A vacina bivalente da Pfizer contra a Covid-19 começou a ser aplicada em todo o país nessa segunda-feira (27/2). A dose atualizada com a cepa original do coronavírus e as sublinhagens BA.1, BA.4 e BA.5 da Ômicron é necessária para manter a proteção da população contra a doença grave e óbitos.

Assim como ocorreu nas fases anteriores da campanha de vacinação, com doses monovalentes, é esperado que as pessoas imunizadas apresentem reações adversas leves e passageiras nas horas seguintes à injeção.
Dados dos estudos sobre a nova vacina da Pfizer, avaliados pela Agência Nacional de Vigilância Sanitária (Anvisa) em novembro de 2022, mostram que as reações adversas locais e sistêmicas são, na maioria dos casos, de gravidade leve a moderada, e de curta duração. Elas são muito semelhantes às relatadas pela população após a aplicação das vacinas de primeira geração.

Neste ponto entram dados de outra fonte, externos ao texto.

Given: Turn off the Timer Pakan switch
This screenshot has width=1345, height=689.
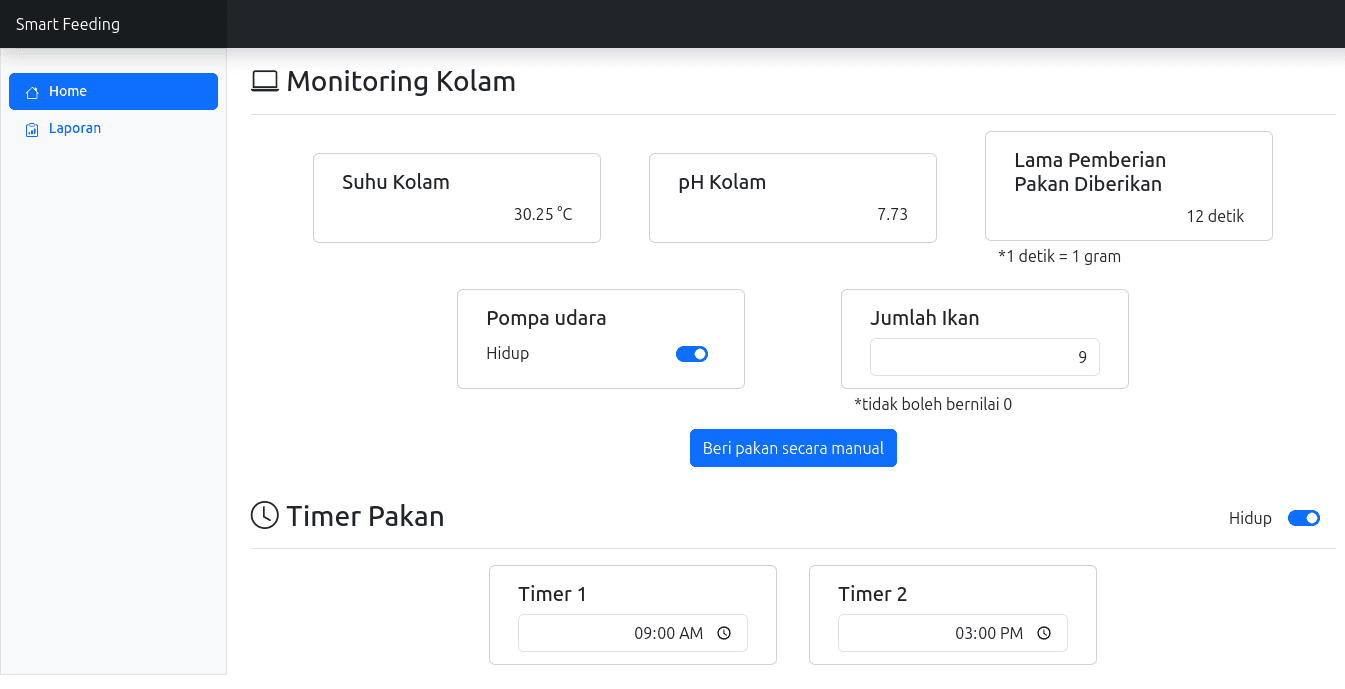Looking at the screenshot, I should tap(1304, 518).
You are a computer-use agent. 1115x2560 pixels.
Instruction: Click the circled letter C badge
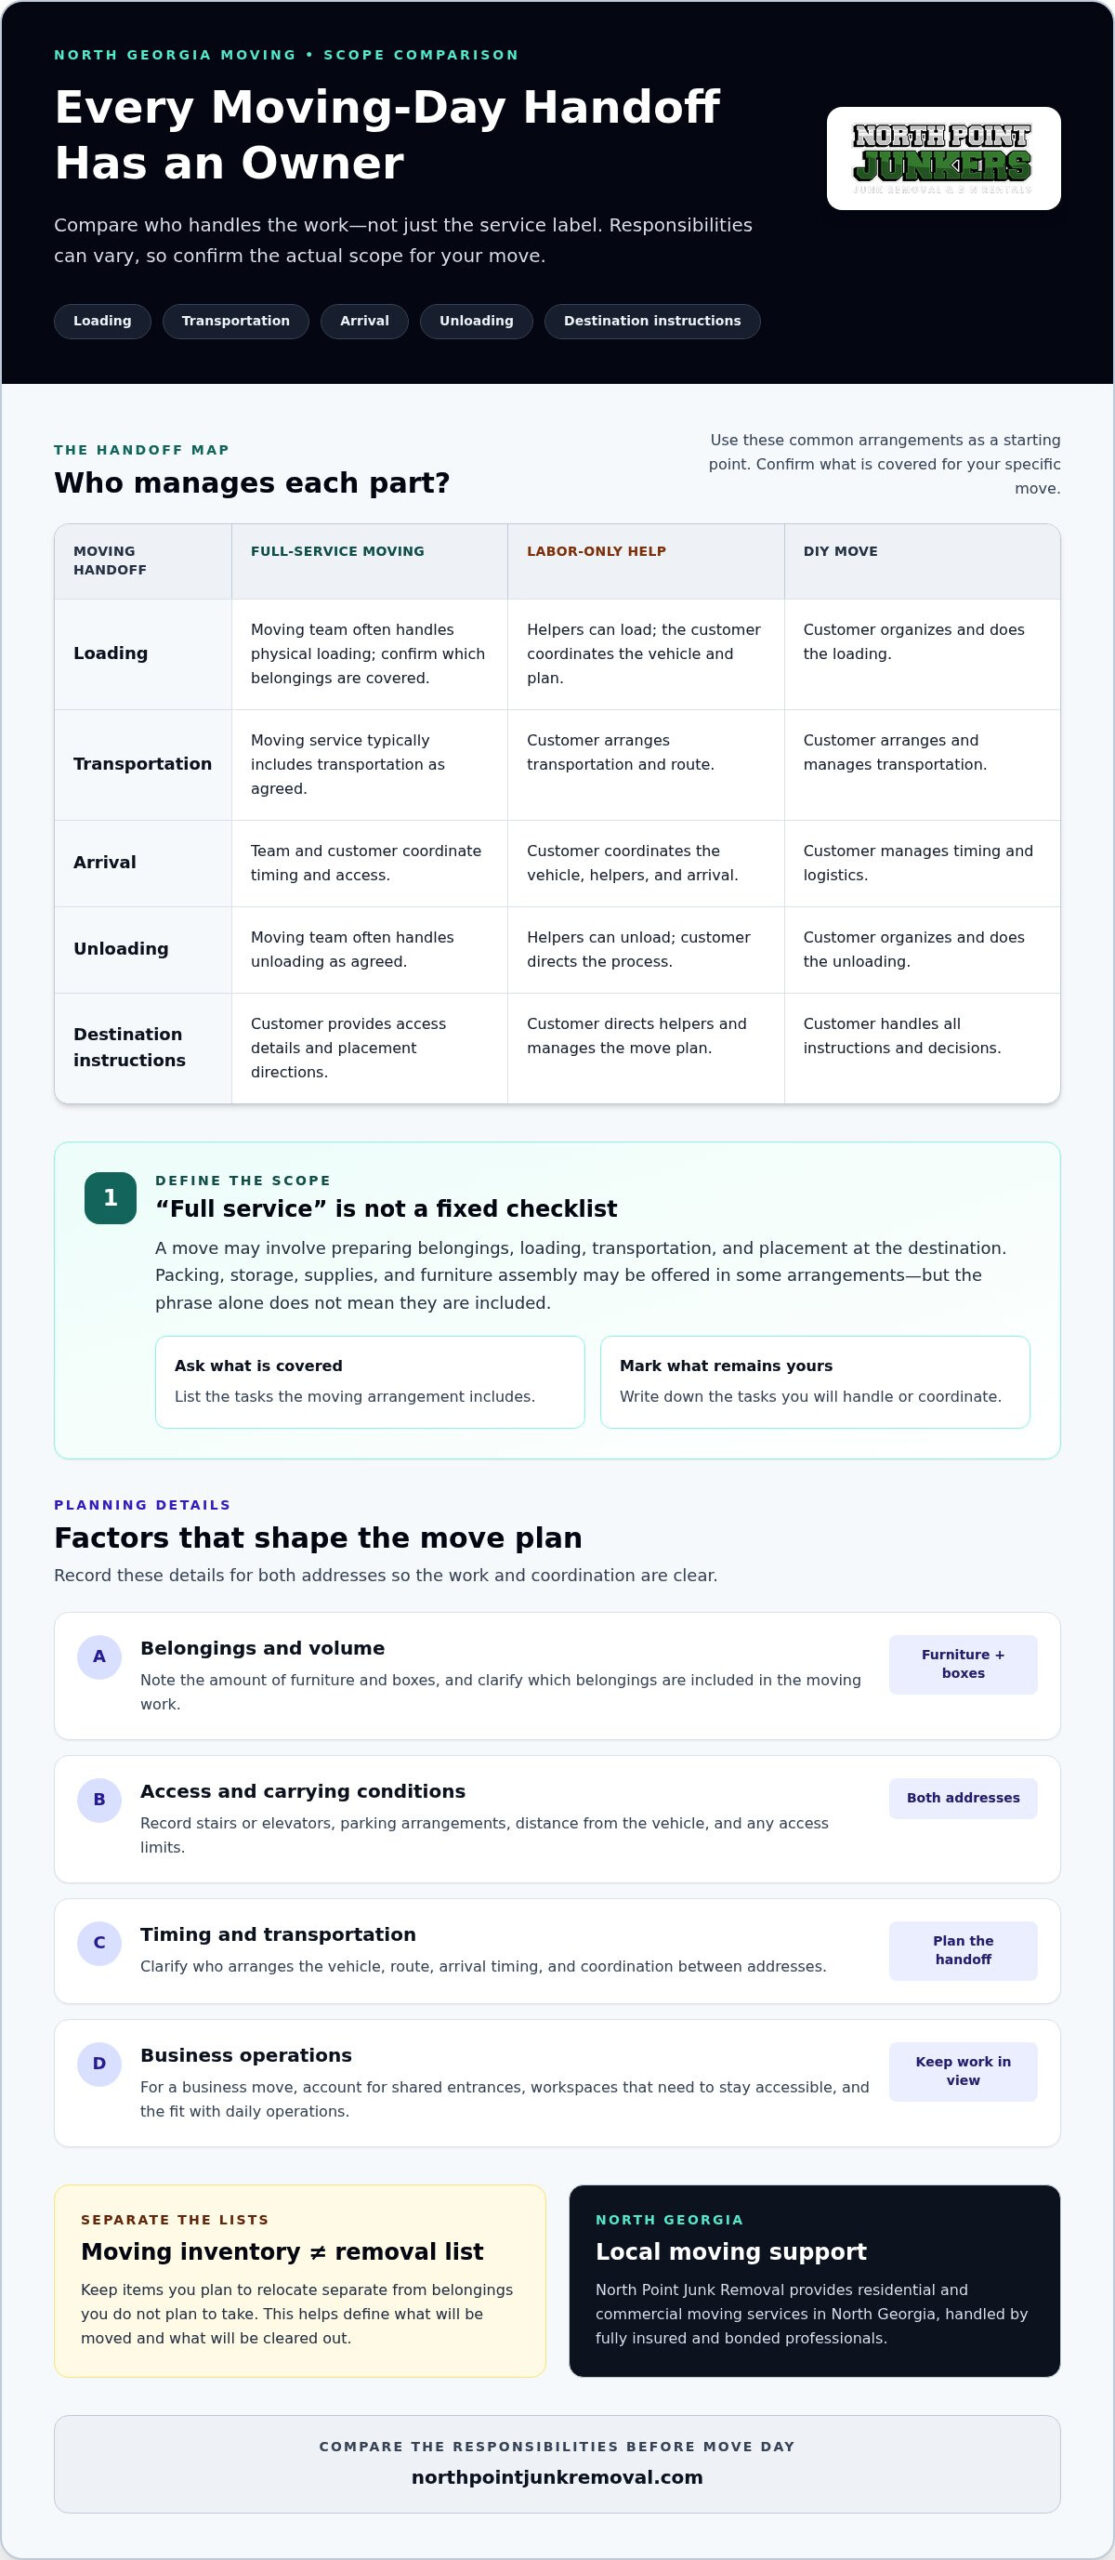pos(99,1943)
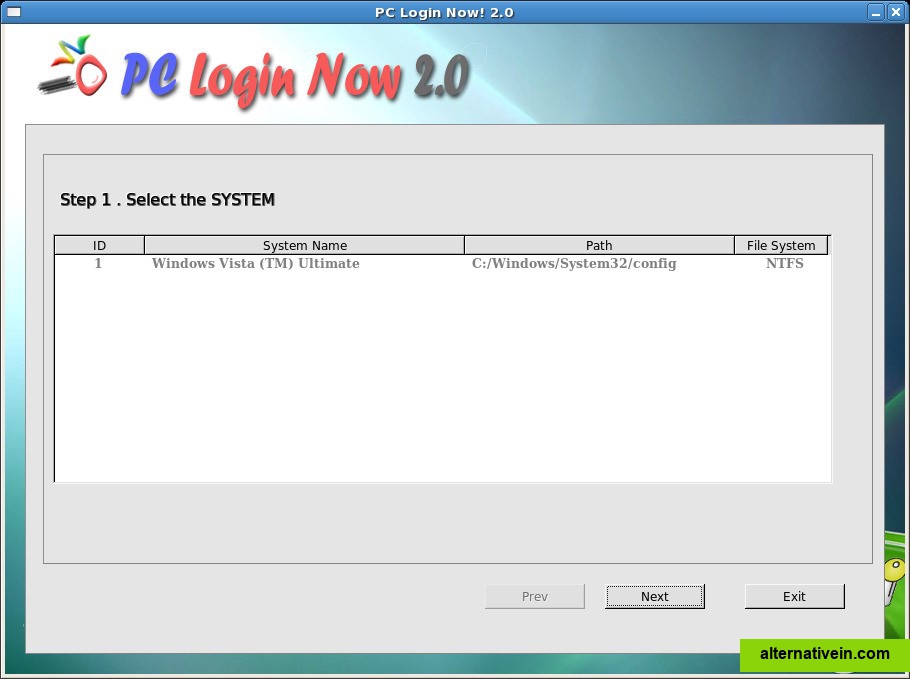The height and width of the screenshot is (679, 910).
Task: Close the PC Login Now window
Action: click(x=895, y=12)
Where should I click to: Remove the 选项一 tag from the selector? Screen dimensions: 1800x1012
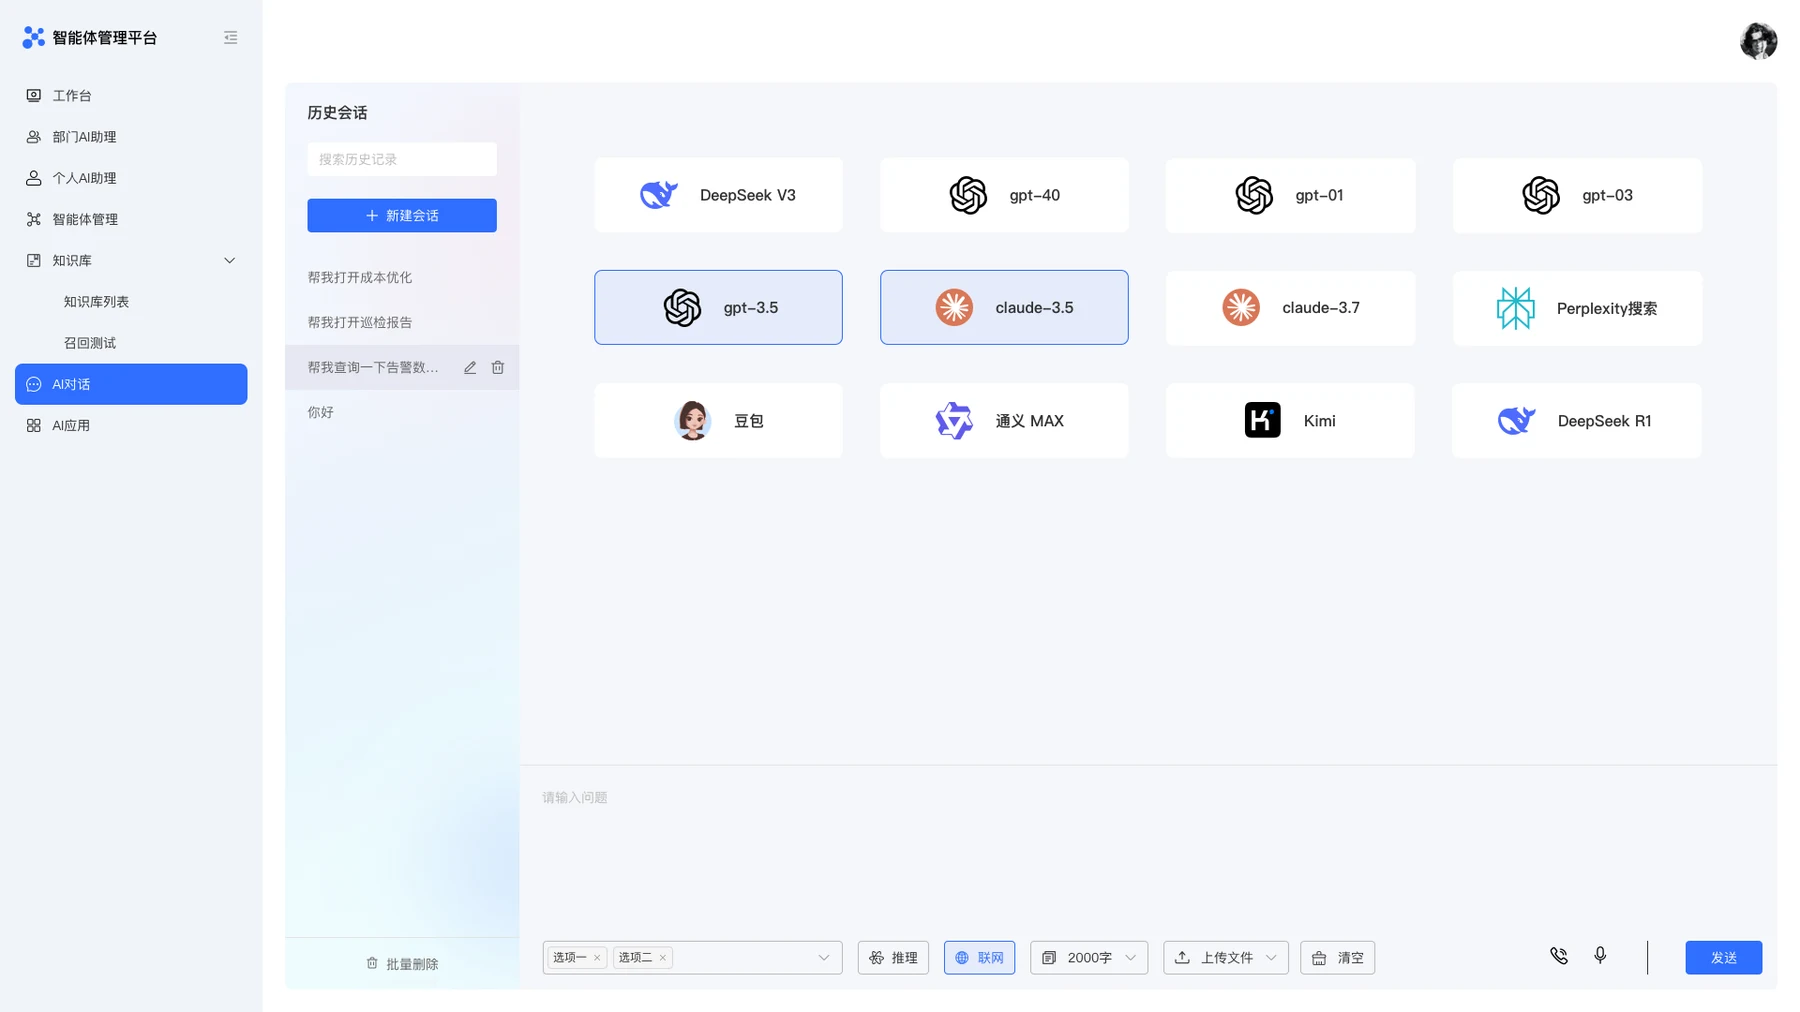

As reações podem incluir dor no local da aplicação, fadiga, dor de cabeça, dores musculares, calafrios, dores nas articulações, diarreia, febre baixa e vômitos nos dois primeiros dias após a injeção. Todas elas estão previstas em bula.
“O perfil de segurança das vacinas bivalentes foi semelhante ao conhecido da Comirnaty original monovalente”, informa a Anvisa na avaliação de segurança do imunizante da Pfizer.
Sintomas mais intensos? – Não se espera que os eventos pós-vacina sejam mais intensos do que os observados com as doses monovalentes. O infectologista do Exame Medicina Diagnóstica, David Urbaez, esclarece que a nova geração de vacinas é apenas uma versão nova que inclui as subvariantes da Ômicron.